• Right to Democracy is a non-profit organization that is building a movement to confront and dismantle the undemocratic colonial framework that impacts over 10 million people – 3.6 million in U.S. territories and over 6 million more in the territorial diaspora. Our vision is that people in U.S. territories should have power and agency over the decisions that impact their lives. We approach all our work through the shared values of building common ground, respecting differences, provoking change, staying focused, and avoiding toxicity. Together with a diverse Cross-Territorial Coalition, we use participatory advocacy, narrative and cultural change, and ecosystem building to advance democracy, equity, and self-determination in U.S. territories. Working across traditional partisan and ideological divides, we do not take a position on status outcomes. But we believe it is time for a reckoning: U.S. colonial rule is real, wrong, and needs to end now.

  • No, Right to Democracy does not favor any particular status option over another, other than to reject the undemocratic colonial framework that currently governs U.S. territories. We are careful in our work not to put a “thumb on the scale” of any status result. Our core belief is that the future political status of each territory must be determined by the people of each territory.

  • Right to Democracy and the Cross-Territorial Coalition we coordinate includes people and organizations whose views on political status range the full spectrum from pro-Statehood to pro-Independence and options in between. While we are exclusively a non-partisan organization, our work brings together people who identify as both Democrats and Republicans and includes people from the major political parties in Puerto Rico. The fact that Supreme Court Justices with as different views as Neil Gorsuch and Sonia Sotomayor both reject the colonial framework governing the Territories highlights how these issues are not partisan or ideological. 

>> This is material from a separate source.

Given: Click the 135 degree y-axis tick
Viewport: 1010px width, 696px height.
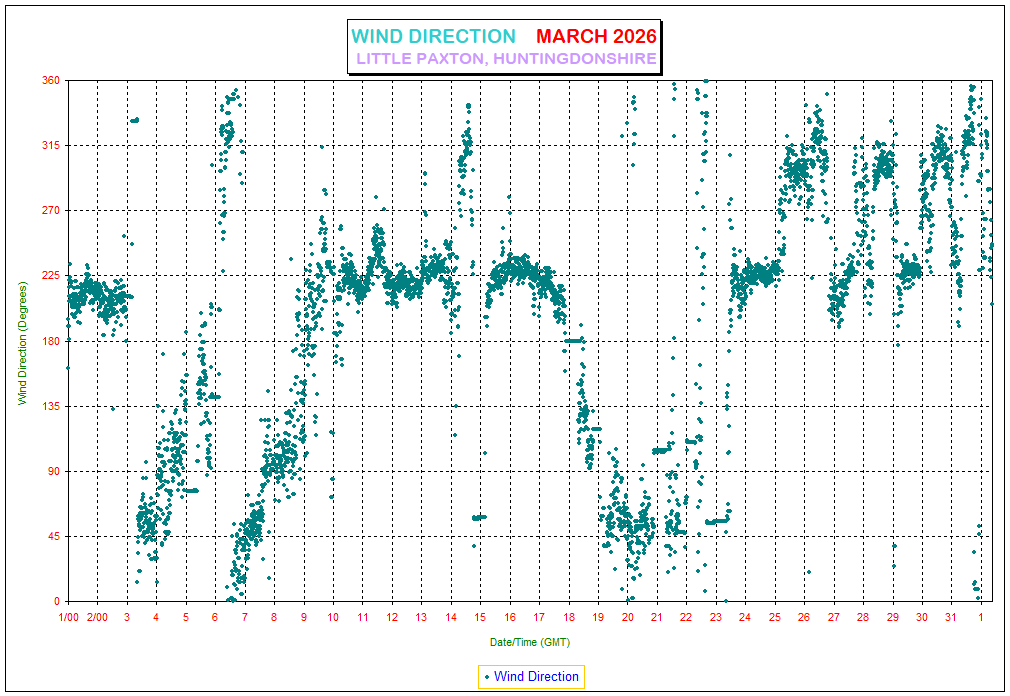Looking at the screenshot, I should pyautogui.click(x=49, y=406).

    We work across partisan and status differences for two reasons. First, our core values include building common ground, respecting differences, and avoiding toxicity. This means working collectively with people from diverse perspectives to improve understanding, co-create new meanings, and leverage collective power to achieve a common objective. It also means listening with an open mind, empathizing with lived experiences, acknowledging power dynamics, and treating everyone with dignity. Second, a key lesson we have learned over the course of dozens of listening sessions with people from across all five territories is that there is much more that unites us than what separates us. Internal divisions over political status or partisan ideology have historically been used as an excuse for continued inaction by the federal government on issues of democracy and self-determination in U.S. territories. We believe people can respectfully differ on solutions while sharing a deep underlying common understanding of the problem and the need for change. From this shared foundation, we can work together in true solidarity and community towards a reckoning that U.S. colonial rule is real, wrong, and needs to end now.

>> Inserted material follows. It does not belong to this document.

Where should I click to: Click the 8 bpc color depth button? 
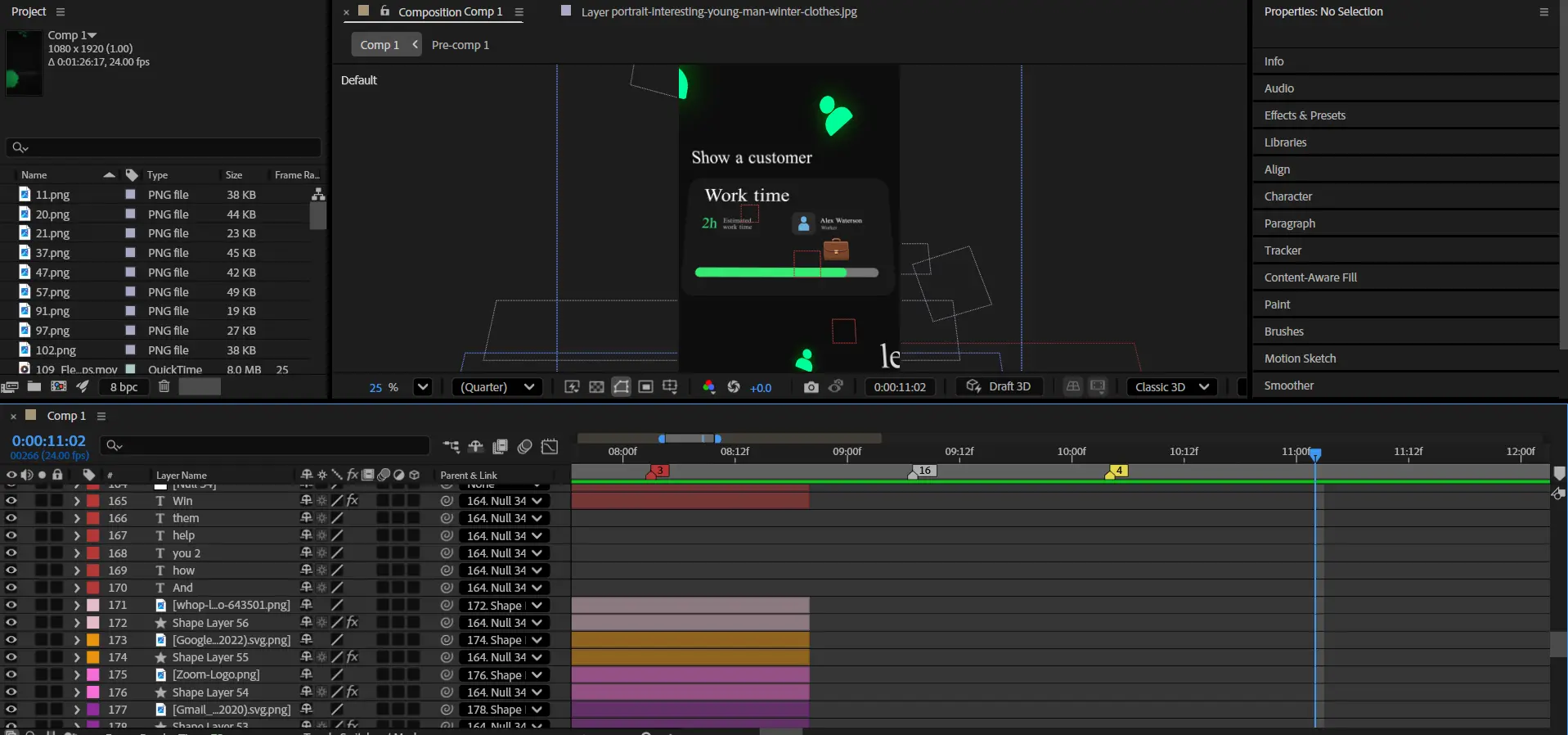[x=124, y=387]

  • The undemocratic colonial framework governing people in U.S. territories today was established by all three branches of the federal government following the Spanish-American War and continues in full force until today. It is grounded in the idea that the United States has the power to unilaterally govern the people of island territories without their say and without their consent. Justice Neil Gorsuch has labeled this relationship “American colonialism.” The legal foundation of this framework is the Insular Cases, a series of controversial Supreme Court decisions Justice Sonia Sotomayor has called “odious and wrong,” and Justice Gorsuch has declared “deserve no place in our law” because they “have no foundation in the Constitution and rest instead on racial stereotypes.” This colonial framework is also characterized by the legal doctrine of “plenary power,” where the Supreme Court has described the power of Congress over people in the Territories as “absolute and undisputed.” Justice Gorsuch, joined by Justice Clarence, recently questioned this doctrine, explaining that  “[the Territories] Clause, rightly understood,” does not “endow the federal government with plenary power even within the Territories themselves.” 

    Based on these legal doctrines, the federal government claims sweeping power to govern every aspect of life in the Territories, including the power to ignore the will of the people in the Territories and their calls for democracy, equity, and self-determination. Right to Democracy believes it is important to challenge both the Insular Cases and the Plenary Power Doctrine to confront and dismantle the undemocratic colonial framework governing people in the Territories.

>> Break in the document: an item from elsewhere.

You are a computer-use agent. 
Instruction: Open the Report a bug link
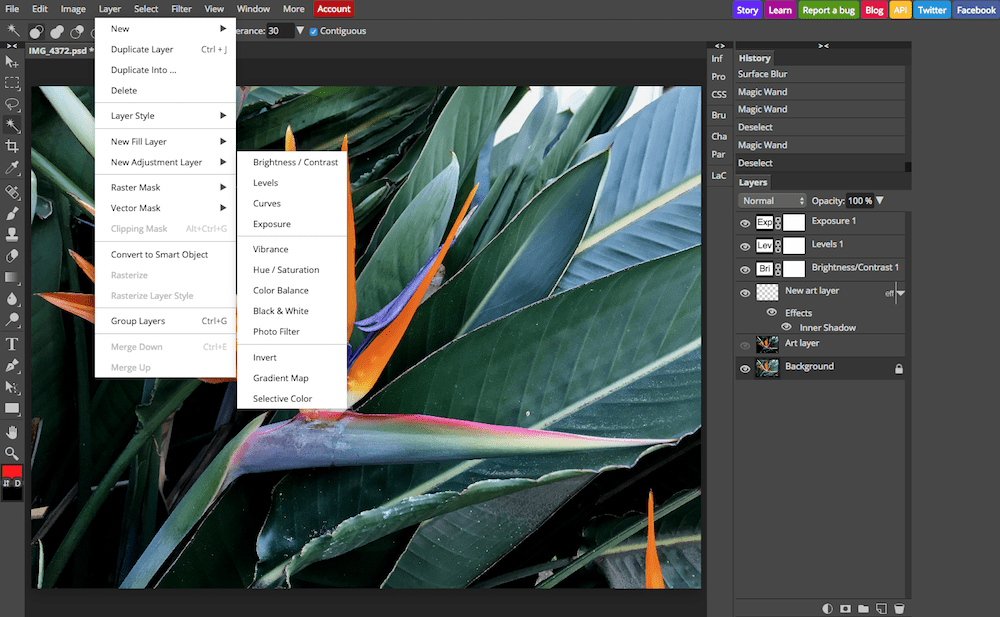tap(829, 10)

  • We believe that to bring an end to U.S. colonial rule over people in U.S. territories, it is important to engage at both a domestic and international level. The denial of political rights, federal benefits parity, and unequal treatment in many federal programs are civil rights injustices that no community in the United States should have to accept. At the same time, the ongoing denial of self-determination and Indigenous rights to people in U.S. territories violates fundamental principles of international law, including international agreements like the United Nations Charter that the United States has fully adopted. Both domestic and international law are also grounded in a shared concern for what are sometimes called “fundamental” or “natural” rights, or as the U.S. Declaration of Independence explains them, the idea of “unalienable rights,” the “consent of the governed,” and of “all created equal.” Right to Democracy approaches its work with the belief that advocacy seeking to confront and dismantle the undemocratic framework governing U.S. territories is most powerful and effective when it leverages both U.S. domestic and international law.